Sappiamo’s left eye shifted out of control. “I told him to wait. He’ll call us on the cell phone in one hour, so we’ll find out then.”
The car shot north toward the foothills of the Alps.
●
The red Opel Omega with German plates started slowing for the outskirts of Innsbruck. The three inside had driven all night, stopping only to change drivers. In the front passenger seat was Nikolaus Hahn, the operations officer for the Mainz-based Richten Pharmaceuticals. He had been picked up by the other two at his home at four in the morning like his boss had said would happen. He didn’t know much about them, other than their first names. The driver was Wolfgang, a large man in his late thirties with a nose big enough for a head twice as large as his. He was totally bald with a scalp plastered with scars. The woman in the back seat was petite, and would have probably been pretty if her hair had not hung down into he
r eyes. Wolfgang had introduced her as Ulrica. She was dark, and Hahn suspected she was at least half Turk. She spent most of her time sharpening a knife that she practiced pulling from a wrist sheath.
“Take that exit,” Hahn ordered. “We should grab something to eat before visiting Bergen.”

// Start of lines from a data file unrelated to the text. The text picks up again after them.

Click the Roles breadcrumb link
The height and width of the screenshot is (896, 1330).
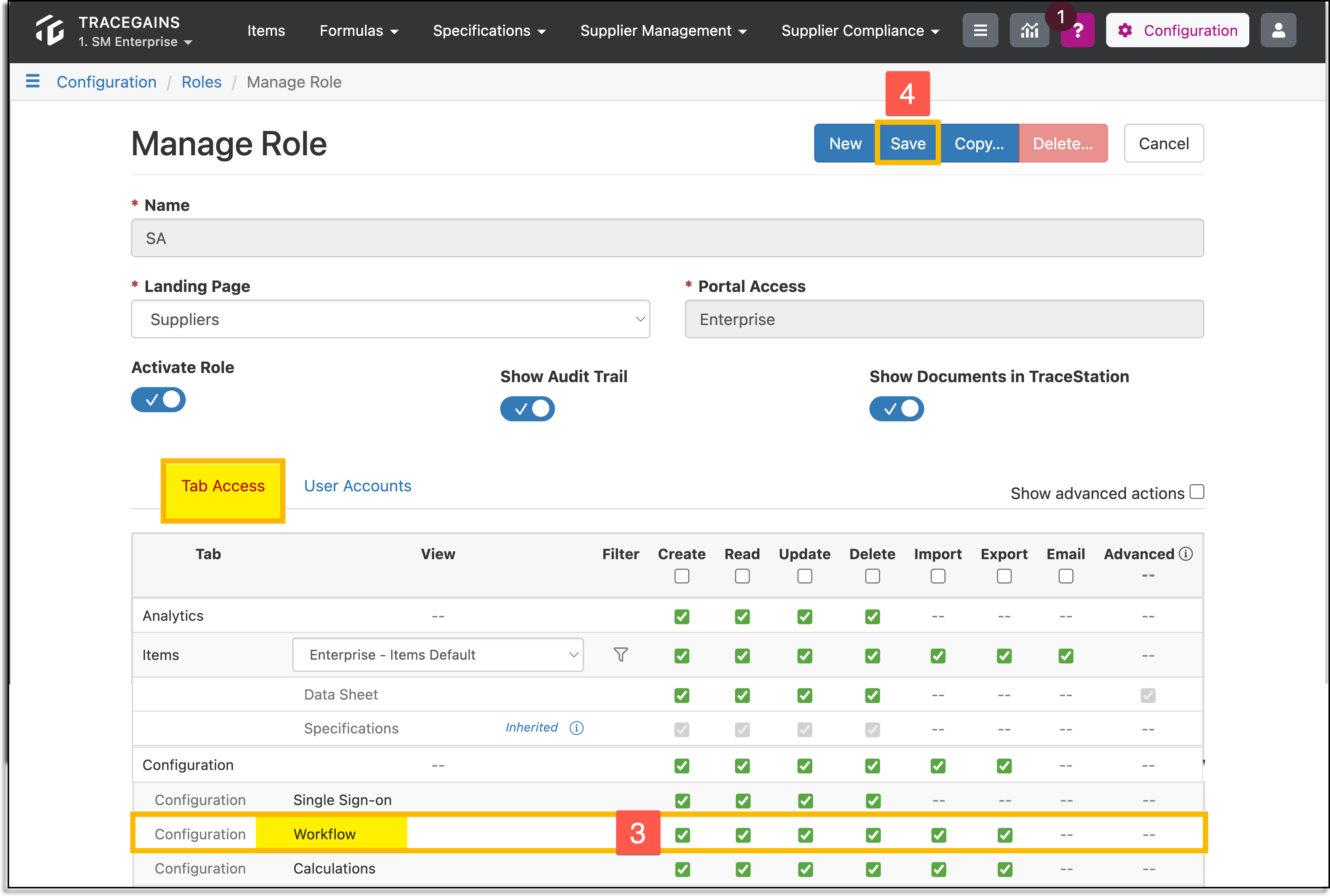(x=201, y=82)
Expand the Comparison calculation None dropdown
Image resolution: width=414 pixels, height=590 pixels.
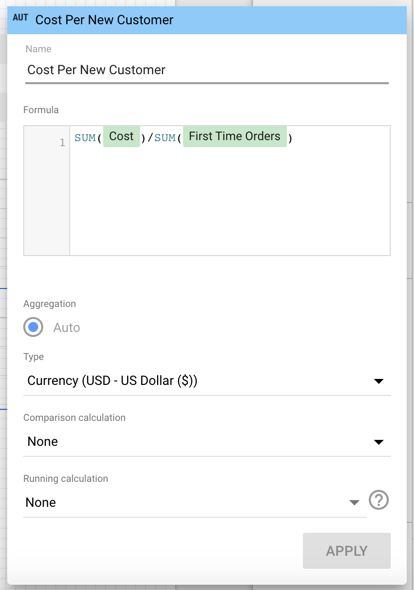207,442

Wolfgang did as he was told, slowing the car for the exit ramp.
●
Following less than a kilometer back in a dark blue Ford, was Major Stan Jordan, with Air Force OSI, tired from the all-night drive from Germany. He had been alone. So every time the Germans had stopped he had as well, but with no relief at the wheel. After dropping off Sergeant Lyons at her apartment, he had first driven north to Mainz to check on his contact. The only thing he had gotten from Lyons was the number Jake Adams had called her from, which had turned out to be a bank lobby in Innsbruck. He did trust his judgment on her assessment of Adams, though. If she said he was a good guy, he had to believe her. Now he needed to talk with Adams to see how he was involved. While he was at Mainz, he had spotted the Opel sitting out in front of Nikolaus Hahn’s house. He had simply placed the little light under the rear bumper and waited. When the three of them had gotten into the car, Jordan had to simply press a button on the dash if he needed to see the car’s position ahead. He could sit back on the autobahn a kilometer or so, especially in the darkness, and whenever he wanted, he would light up the car like a yellow beacon, reassured he would not lose them.

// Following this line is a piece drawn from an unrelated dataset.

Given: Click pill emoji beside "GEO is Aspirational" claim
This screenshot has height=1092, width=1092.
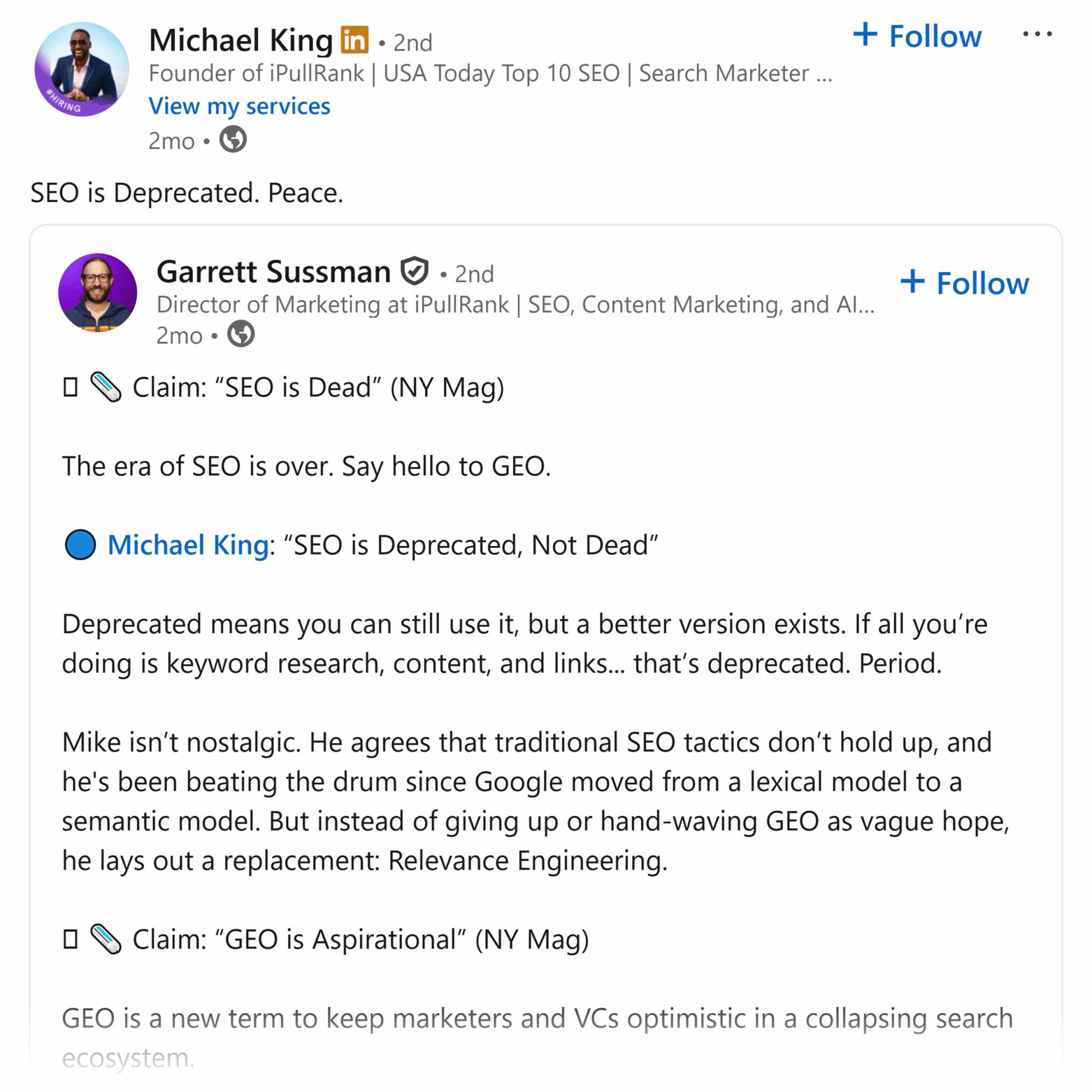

He saw the car exit ahead, so he started to slow down and signal. Now he’d have to move in closer, even though he was quite sure where they were heading.
24
Glancing back through the glass as he purchased a ticket, Jake watched the dark-haired man in the black leather jacket behind him in line, pretending not to consider him and failing unquestionably.
Jake had noticed the man in his little Peugeot 205 pull out behind him after leaving the Tirol Genetics parking lot. He was getting pretty pissed off at shadows, even though he knew this man couldn’t be a cop. So he had slowly driven to Innsbruck’s Alpenzoo, being careful not to notice the man tailing him. In the process he had formed an idea of how he wanted to handle this.